なんといっても製造コストが高価なこと。そして、成形がむずかしいこと。また、ヘコミやパネル変形の修復作業が難しい(手間がかかる)ことなどが挙げられる。鉄の比重7.8に対しアルミの比重は2.7で重量比に置き換えればアルミは鉄の35%と大きな優位性を持っている。
もちろん、アルミ板材が鉄板材と同等の強度を得るには肉厚を上げなければならず、製品としての重量比較は比重比較のように極端な関係にはならないが、それでも軽量化に関するアルミ材の優位性は変わらない。
実際、ある程度車両コストの増大が容認されるスポーツカーや高級車では、アルミボディ(ホンダNSX、ジャガーXJなど)を積極的に採用したモデルもあり、軽量化の視点で目に見える効果が得られている。

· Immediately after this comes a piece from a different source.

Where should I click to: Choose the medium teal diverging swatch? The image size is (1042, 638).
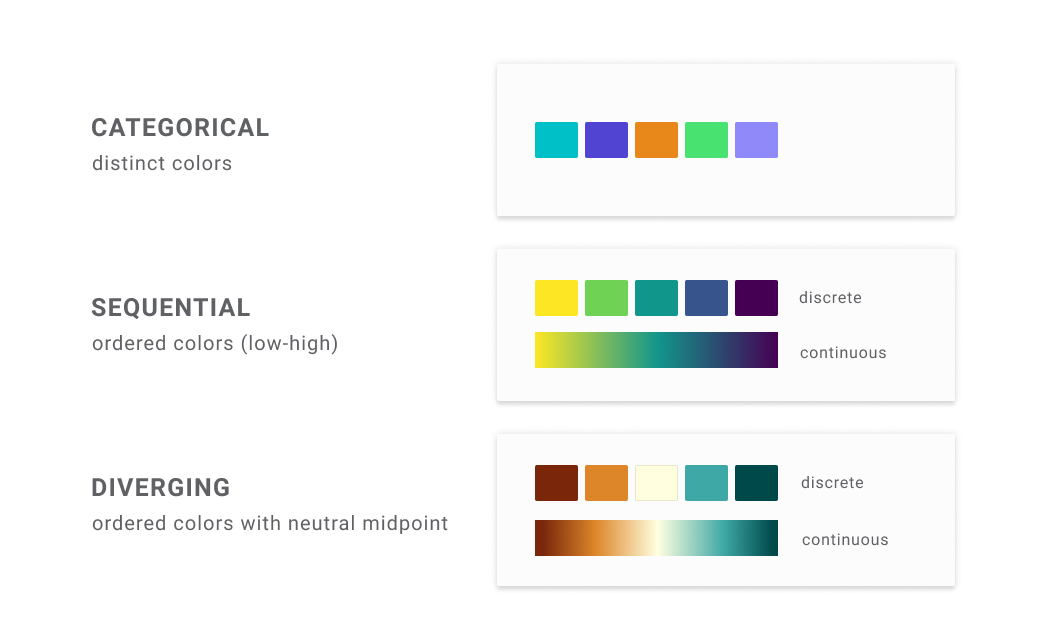(706, 483)

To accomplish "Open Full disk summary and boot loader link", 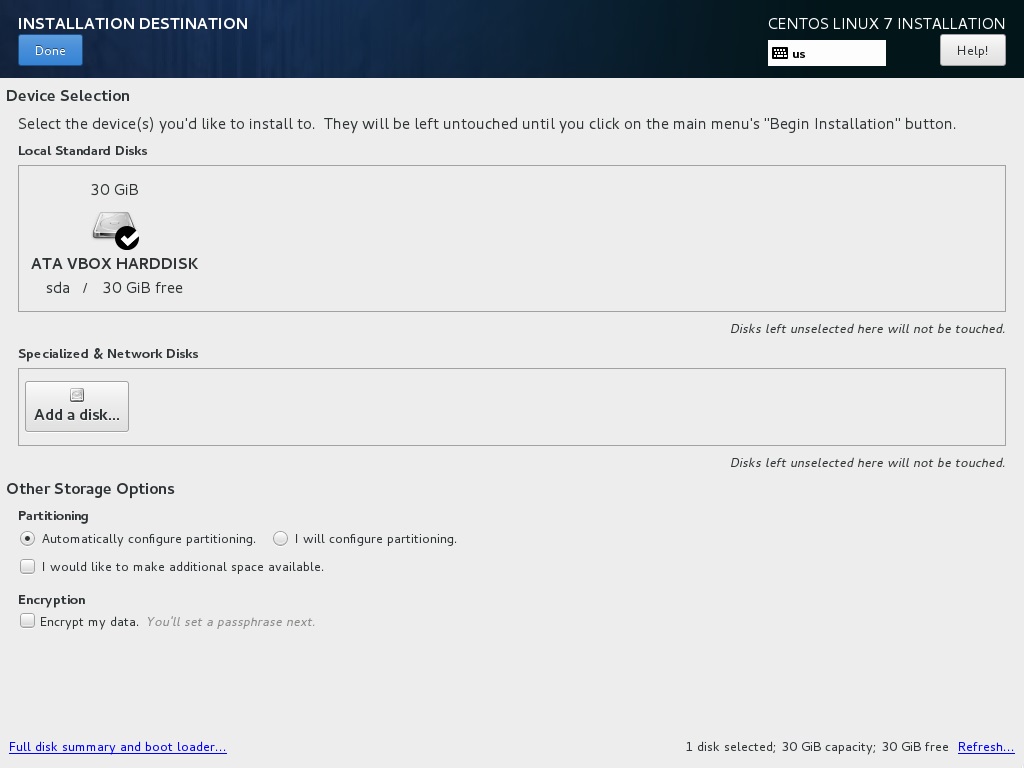I will (118, 747).
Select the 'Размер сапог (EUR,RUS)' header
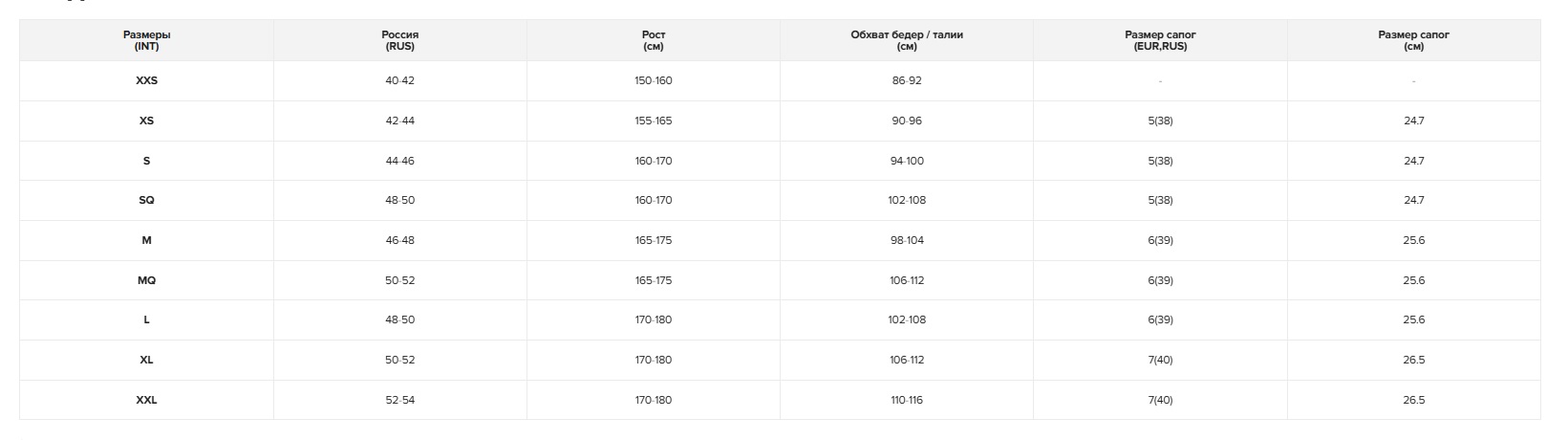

ただ、軽量化という視点では、鉄板材でも超高張力鋼板、超々高張力鋼板が実用化され、これまでの鉄板材より軽量に仕上げることが可能となっているため、アルミ材が絶対的に優れているという状況ではなくなってきた。
やはり、自動車に関してアルミ材の使用で大きな問題となるのは、製造、修復も含めてコストの一点に尽きると言ってよいだろう。